**Problems to work on**:
a - How often does the patch notice say the -mm tree is updated in linux-next?
b - Extend the memcg patch notice, continuing from its last sentence.

**Source passage**:
################

+ memcg-use-new-logic-for-page-stat-accounting.patch added to -mm tree

[Date Prev][Date Next][Thread Prev][Thread Next][Date Index][Thread Index]

 



The patch titled
     Subject: memcg: use new logic for page stat accounting
has been added to the -mm tree.  Its filename is
     memcg-use-new-logic-for-page-stat-accounting.patch

Before you just go and hit "reply", please:
   a) Consider who else should be cc'ed
   b) Prefer to cc a suitable mailing list as well
   c) Ideally: find the original patch on the mailing list and do a
      reply-to-all to that, adding suitable additional cc's

*** Remember to use Documentation/SubmitChecklist when testing your code ***

The -mm tree is included into linux-next and is updated
there every 3-4 working days

------------------------------------------------------
From: KAMEZAWA Hiroyuki <kamezawa.hiroyu@xxxxxxxxxxxxxx>
Subject: memcg: use new logic for page stat accounting

Now, page-stat-per-memcg is recorded into per page_cgroup flag by
duplicating page's status into the flag.  The reason is that memcg has a
feature to move a page from a group to another group and we have race
between "move" and "page stat accounting",

Under current logic, assume CPU-A and CPU-B.  CPU-A does "move" and CPU-B
does "page stat accounting".

################

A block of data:
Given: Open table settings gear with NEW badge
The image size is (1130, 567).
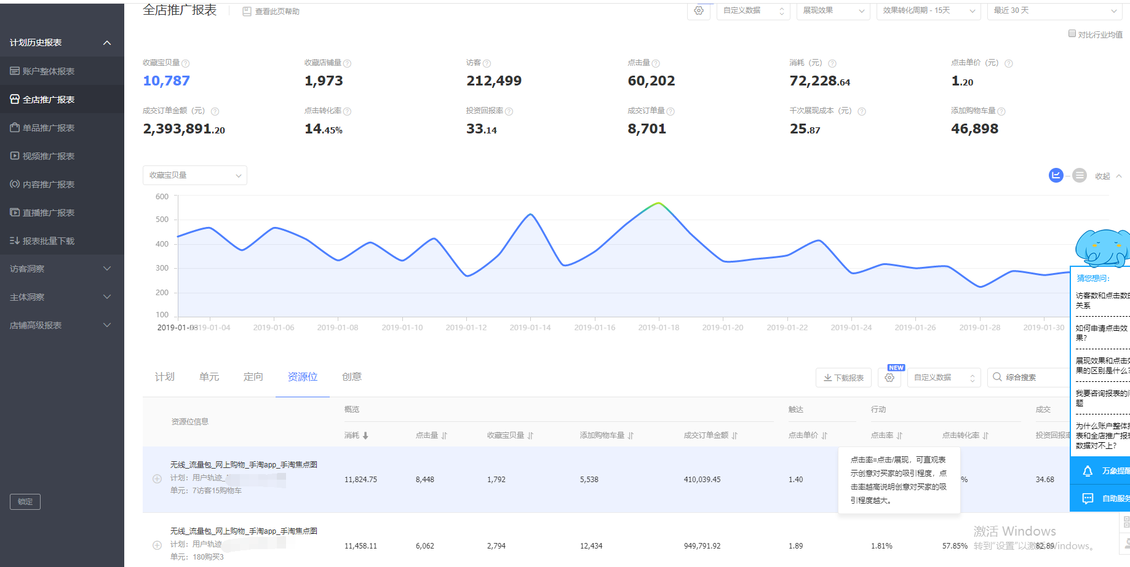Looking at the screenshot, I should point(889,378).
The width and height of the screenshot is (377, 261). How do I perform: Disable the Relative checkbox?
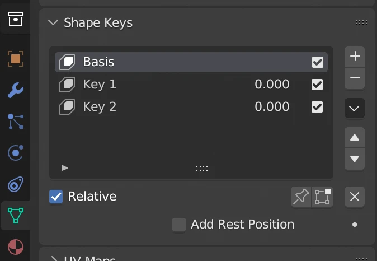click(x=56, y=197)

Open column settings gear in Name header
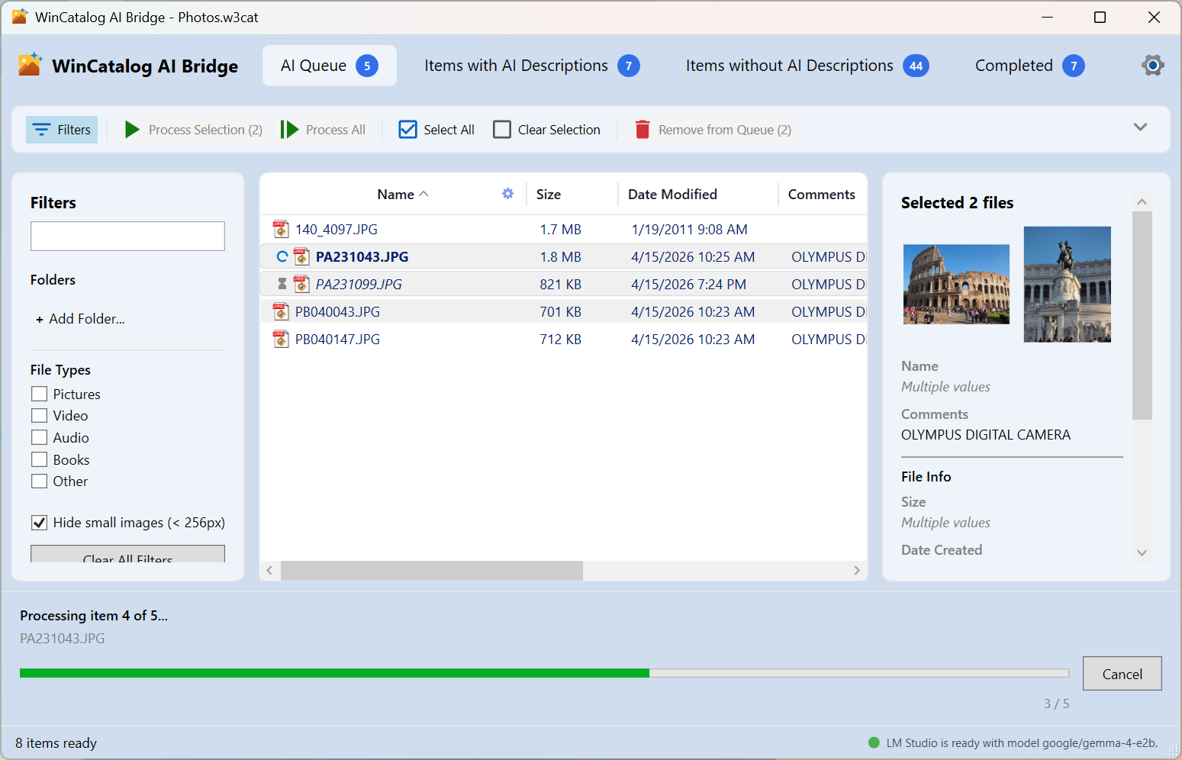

################

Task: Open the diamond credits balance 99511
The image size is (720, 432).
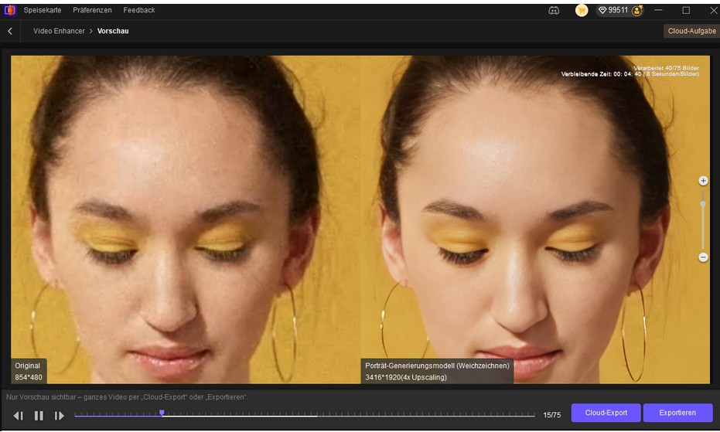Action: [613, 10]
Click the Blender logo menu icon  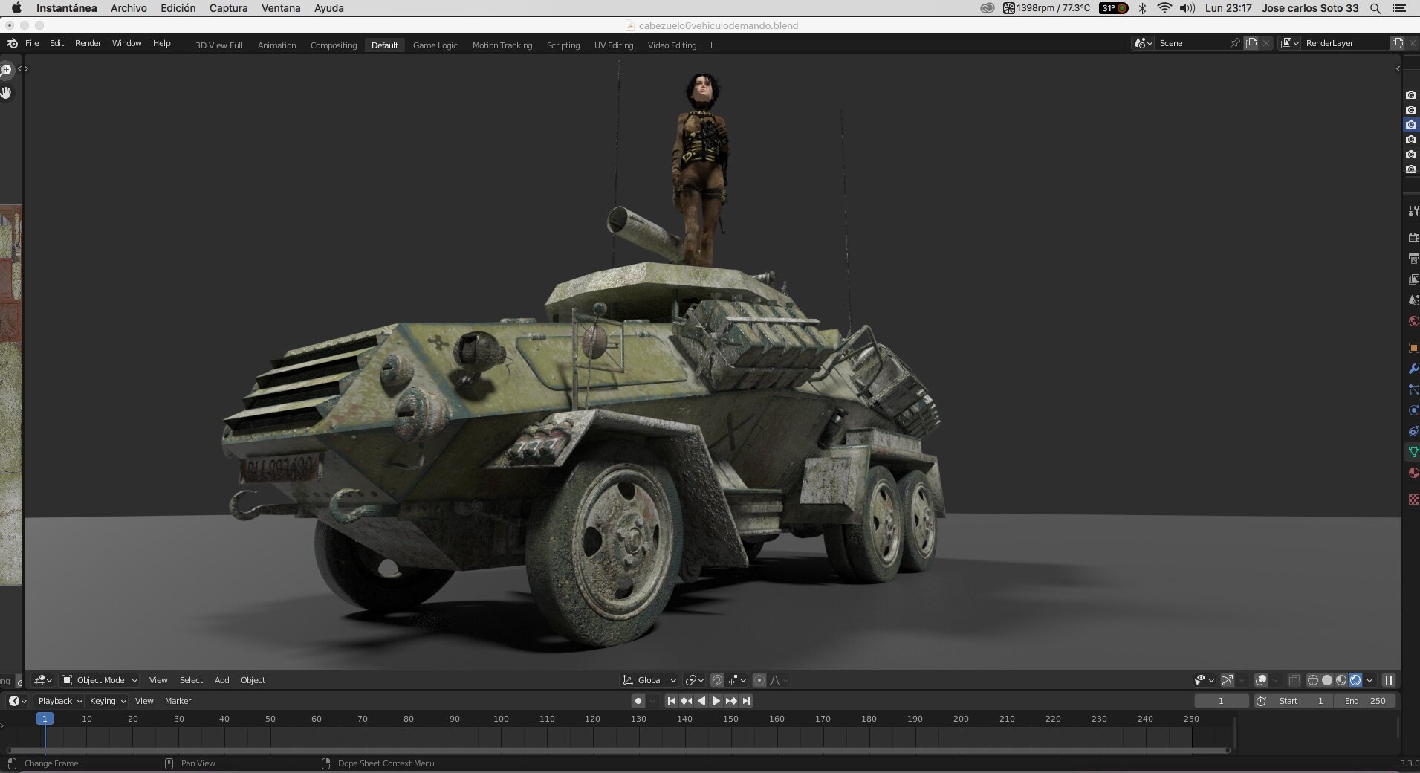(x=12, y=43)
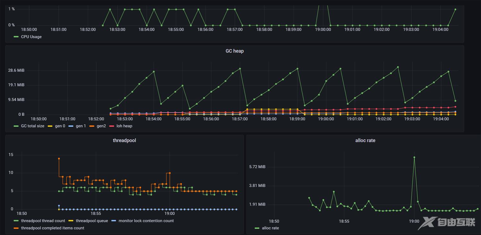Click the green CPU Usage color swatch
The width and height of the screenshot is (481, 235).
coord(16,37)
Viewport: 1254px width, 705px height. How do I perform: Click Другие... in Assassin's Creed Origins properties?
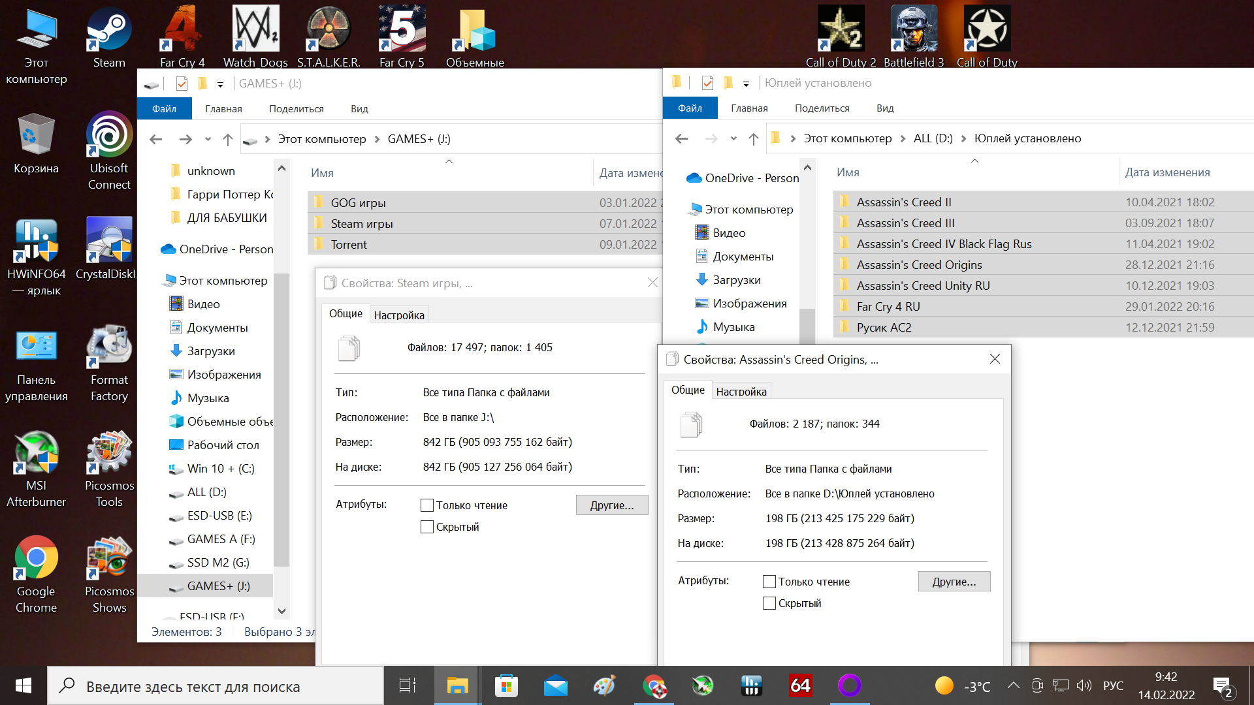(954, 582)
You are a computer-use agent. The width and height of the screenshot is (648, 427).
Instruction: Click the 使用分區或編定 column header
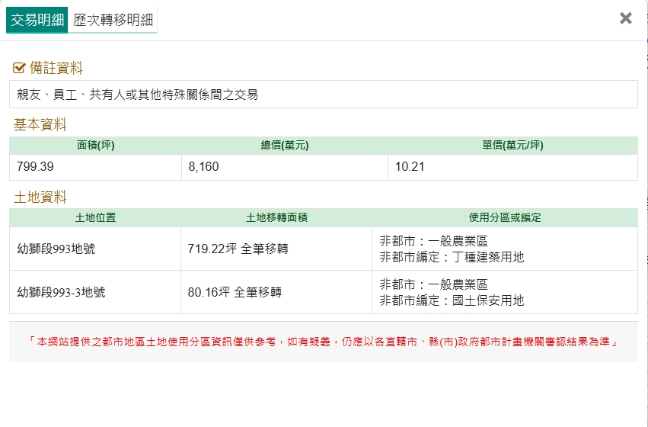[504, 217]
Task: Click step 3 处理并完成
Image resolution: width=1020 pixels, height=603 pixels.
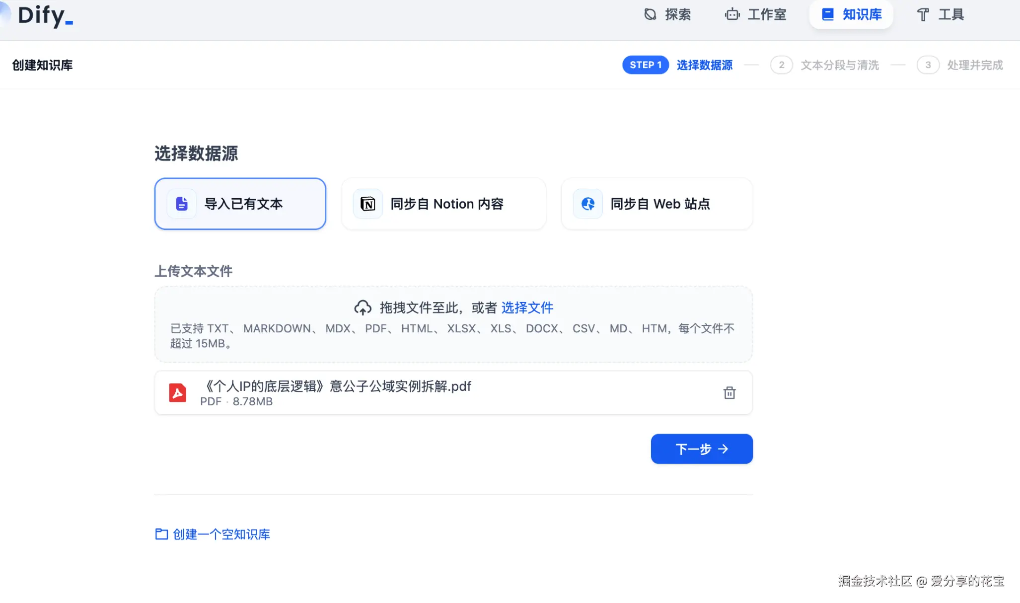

################

**Responses**:
a - Every 3-4 working days.

b -
When CPU-A goes 1st,

            CPU-A                           CPU-B
                                    update "struct page" info.
    move_lock_mem_cgroup(memcg)
    see pc->flags
    copy page stat to new group
    overwrite pc->mem_cgroup.
    move_unlock_mem_cgroup(memcg)
                                    move_lock_mem_cgroup(mem)
                                    set pc->flags
                                    update page stat accounting
                                    move_unlock_mem_cgroup(mem)

stat accounting is guarded by move_lock_mem_cgroup() and "move" logic
(CPU-A) doesn't see changes in "struct page" information.

But it's costly to have the same information both in 'struct page' and
'struct page_cgroup'.  And, there is a potential problem.

For example, assume we have PG_dirty accounting in memcg.
PG_..is a flag for struct page.
PCG_ is a flag for struct page_cgroup.
(This is just an example. The same problem can be found in any
 kind of page stat accounting.)

	  CPU-A                               CPU-B
      TestSet PG_dirty
      (delay)                        TestClear PG_dirty
                                     if (TestClear(PCG_dirty))
                                          memcg->nr_dirty--
      if (TestSet(PCG_dirty))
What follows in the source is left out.